▶ [WORK INSTRUCTION]
The lines from the one containing "The height and" through the last one in the data: please copy those exactly, and only those, without the pictures.

▶ [Pixel coordinate grounding data]
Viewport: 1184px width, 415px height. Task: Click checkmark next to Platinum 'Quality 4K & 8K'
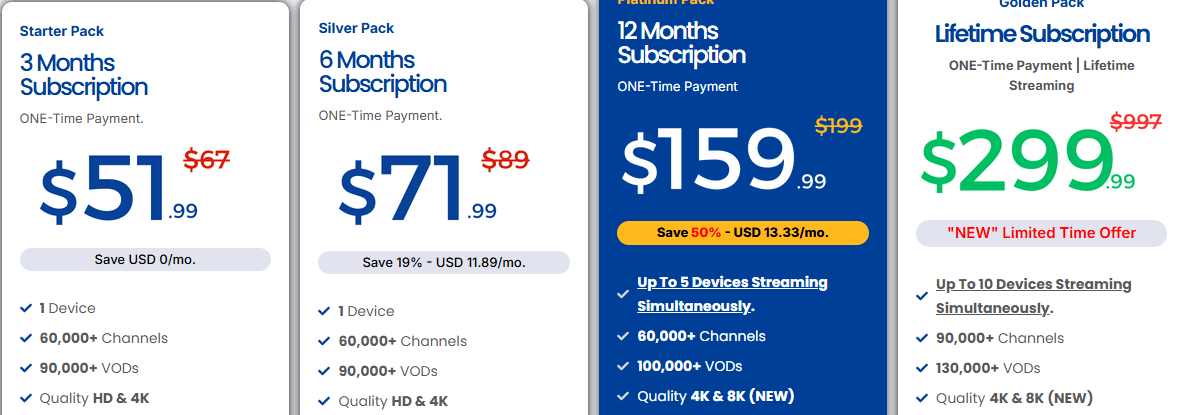[x=623, y=396]
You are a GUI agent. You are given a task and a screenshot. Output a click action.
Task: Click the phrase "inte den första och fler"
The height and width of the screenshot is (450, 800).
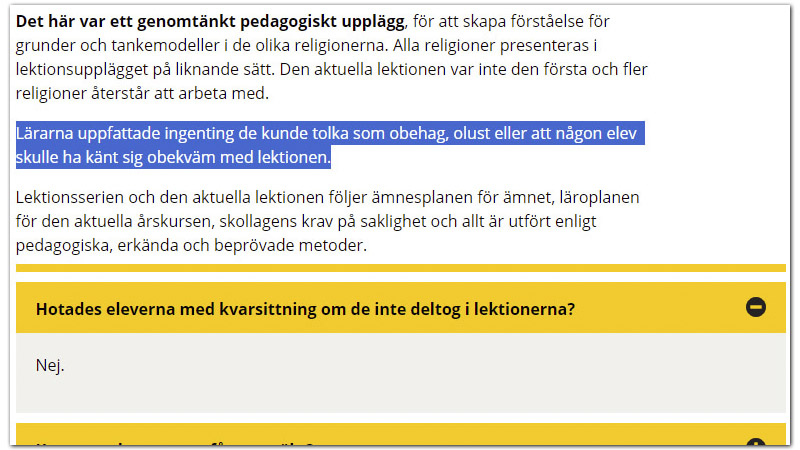(x=563, y=70)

▶ [TASK RESULT]
The height and width of the screenshot is (450, 800).
(x=563, y=70)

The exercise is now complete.